For B2B marketers interested in moving beyond the rhetoric, there are some obvious next steps:

  • Invest in social media, but make sure there's a heavy focus on listening and engaging; social media is first and foremost a tremendous vehicle for customer insight
  • Invest in executive relationship programs, such as customer councils and peer networking events, but make sure there's no selling
  • Invest in key account programs, but as much for the insight and collaborative innovation as for hitting near-term numbers
  • Invest in program integration and information sharing; customer insight is of little value if locked in separate silos

If all this investment means cutting back in other areas, well, that's the price of truly changing strategy and priorities.

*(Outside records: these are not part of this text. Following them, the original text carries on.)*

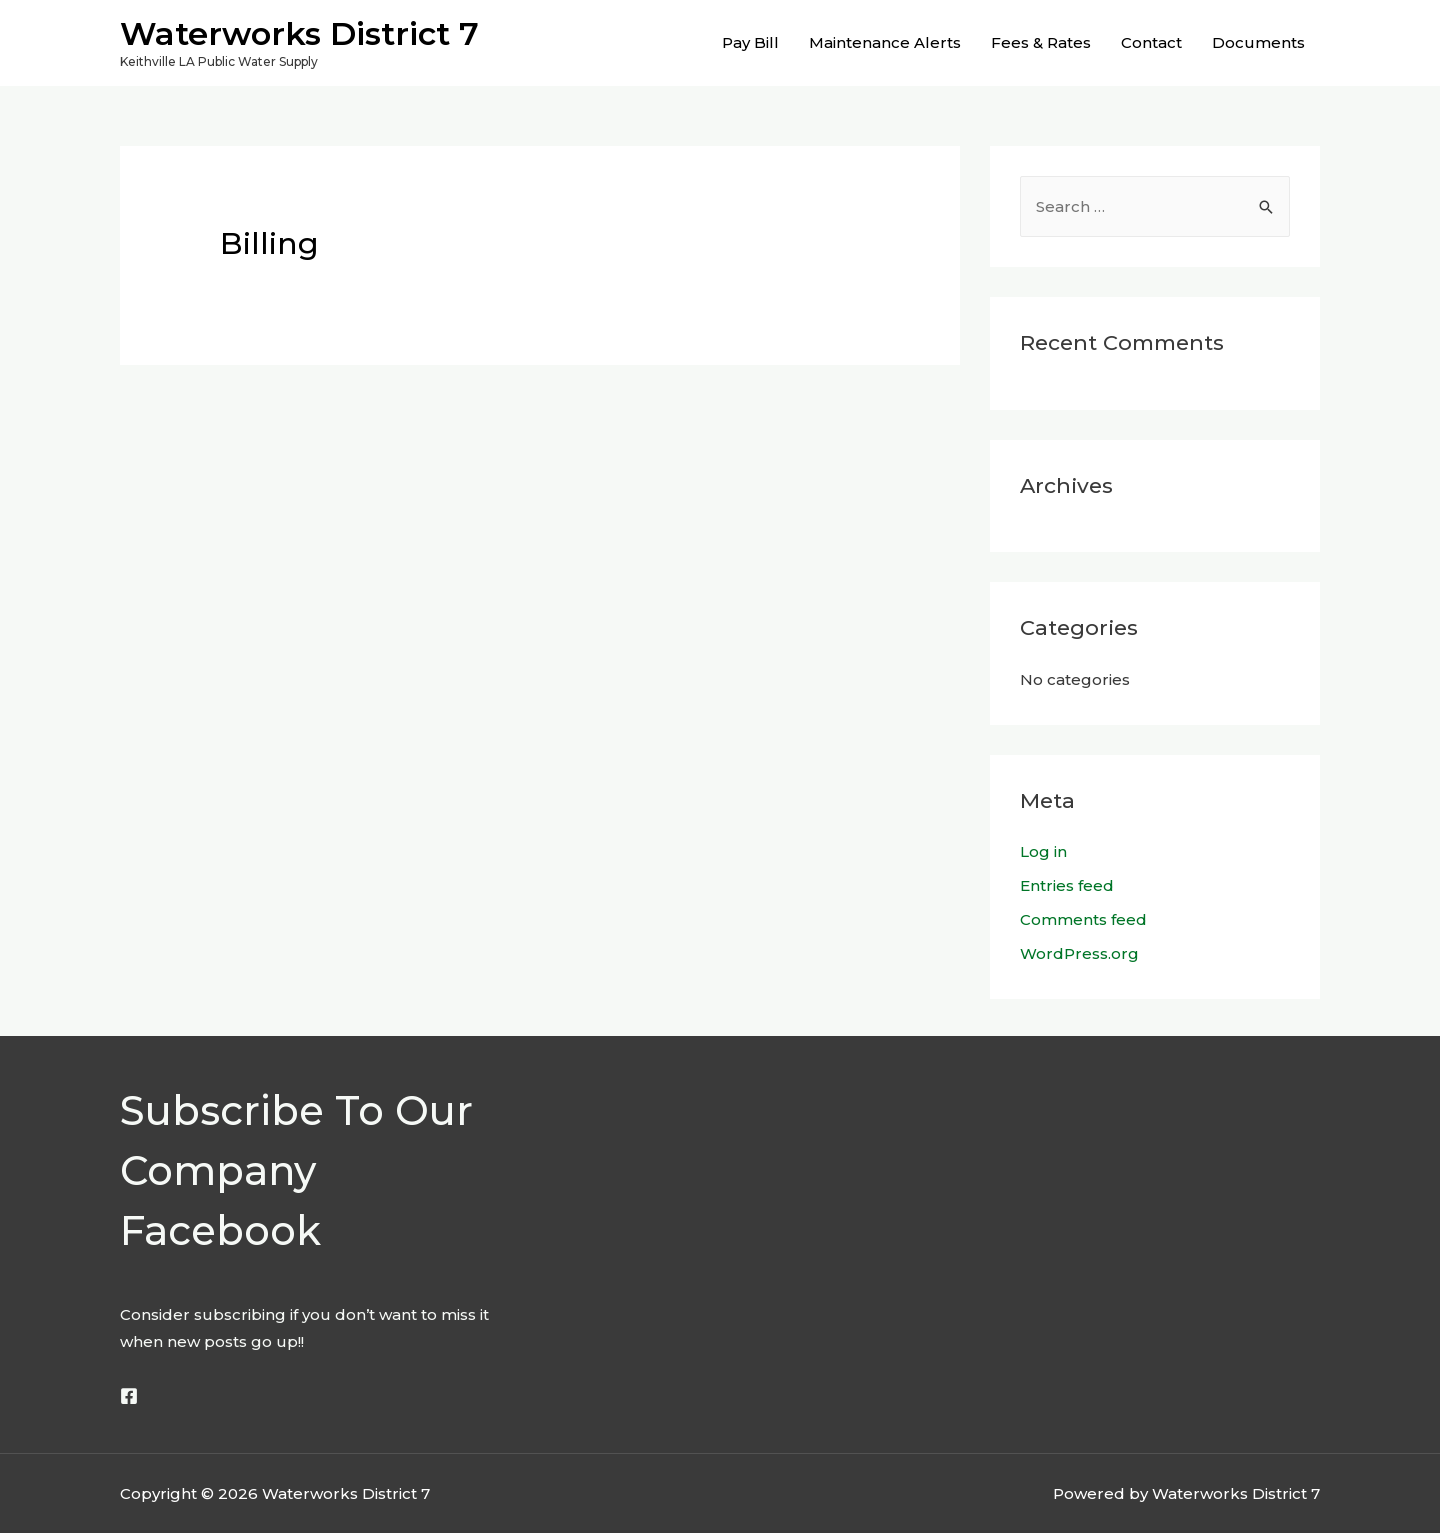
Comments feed (1083, 919)
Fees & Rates (1041, 42)
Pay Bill (750, 42)
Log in (1043, 851)
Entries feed (1067, 885)
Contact (1151, 42)
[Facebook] (129, 1396)
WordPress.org (1079, 953)
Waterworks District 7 (299, 33)
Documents (1258, 42)
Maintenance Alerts (885, 42)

As always, though, it's the mindset that matters most.

I was reminded of this for the umpteenth time last week while pulling together some research around customer reference programs for a client. Most tech companies have a reference program, but far too many are focused transactionally on getting customer testimonials and promoting success stories. There's relatively little attention to actually learning more about customer needs, strengthening relationships, and building collaborative innovation (with some notable exceptions, of course).

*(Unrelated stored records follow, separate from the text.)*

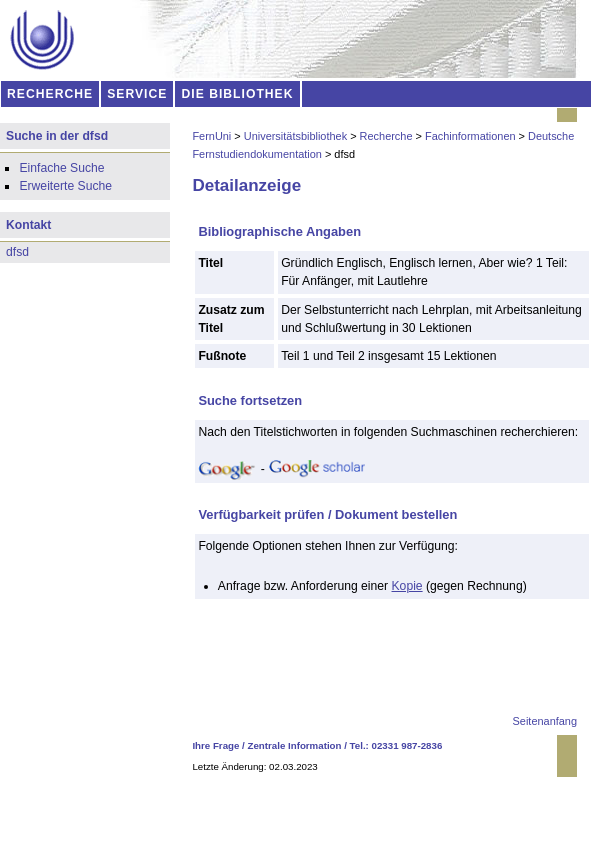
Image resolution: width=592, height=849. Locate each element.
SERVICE (137, 94)
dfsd (17, 252)
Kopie (407, 586)
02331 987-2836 (407, 745)
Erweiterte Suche (65, 186)
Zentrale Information (295, 745)
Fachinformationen (470, 136)
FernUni (211, 136)
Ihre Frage (215, 745)
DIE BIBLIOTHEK (238, 94)
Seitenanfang (545, 721)
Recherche (386, 136)
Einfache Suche (61, 168)
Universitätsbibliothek (295, 136)
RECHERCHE (50, 94)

These are your best customers, folks! If you're stuck in selfish transaction mode with them, there's a long way go to in getting to customer centricity.

Am I right to be so critical? What's working for customer-centricity on your end?

Photo credit: everywhereisimagined

Originally posted on ReputationtoRevenue.com

Comments (2)

Siti Rahardianti

The 3 main answers that I would suggest to the question of "why customer-centric marketing still involves more talk than action" are: (1) Solution is about educating the customer and addressing their specific problem and hence deeper relationship is involved, (2) The offering itself is more complicated than traditional products, and (3) The type of management that a sales person have to face in solution is, more often than not, the executive-level management. As mentioned in other blog post about customer references, B2B marketers focused on high value solutions know that customer evidence is like gold. Therefore, a clearly defined value propositions and messaging on emphasis on the business benefits that our solutions will bring to our customers should be incorporated in the company's "customer testimonials" and white paper on "success stories", so it will not be seen as "pure promotion", which is the main concern in this article.

Sienara Arsyad

As Prof. Gulati said in his interview with Solutions Insights, there is no one size fits all solution to organizational structure when it comes to solutions business. Some organizations succeed from a complete restructuring of business functions, others from organically connecting different functions to break silo barriers. The latter might be the simpler, faster way to transform a business into a solutions business, thus perhaps the action most companies choose to take. While many companies may be doing well in their business, is their solutions model robust within the organization? In the “Decoding the DNA of a Successful Solutions Marketer” article written by Solutions Insights, solutions marketers found that changing organizational cultures and behavior to align with solutions strategy as the most difficult challenge they are facing. I think organizational restructuring is the fundamental first step for a company to change organizational cultures and behavior. I personally do not have a strong faith in the non-extreme organizational structure. Without a total change, disruptive mindset change, it is all too easy for people to go back to their familiar patterns. Cross collaboration allows the people/function to stay within its silos, only taking away the doors of the silos, but not breaking the traditional silos. Having cross-functional collaboration may work in the shorter term, but it is not a strong pillar to creating a solid solutions model. I wished the research had gone further investigating what kind of organizational structure do they adopt in transforming into solutions business. I am curious to know what organizational structure the ones facing the greatest difficulty changing cultures and behavior have.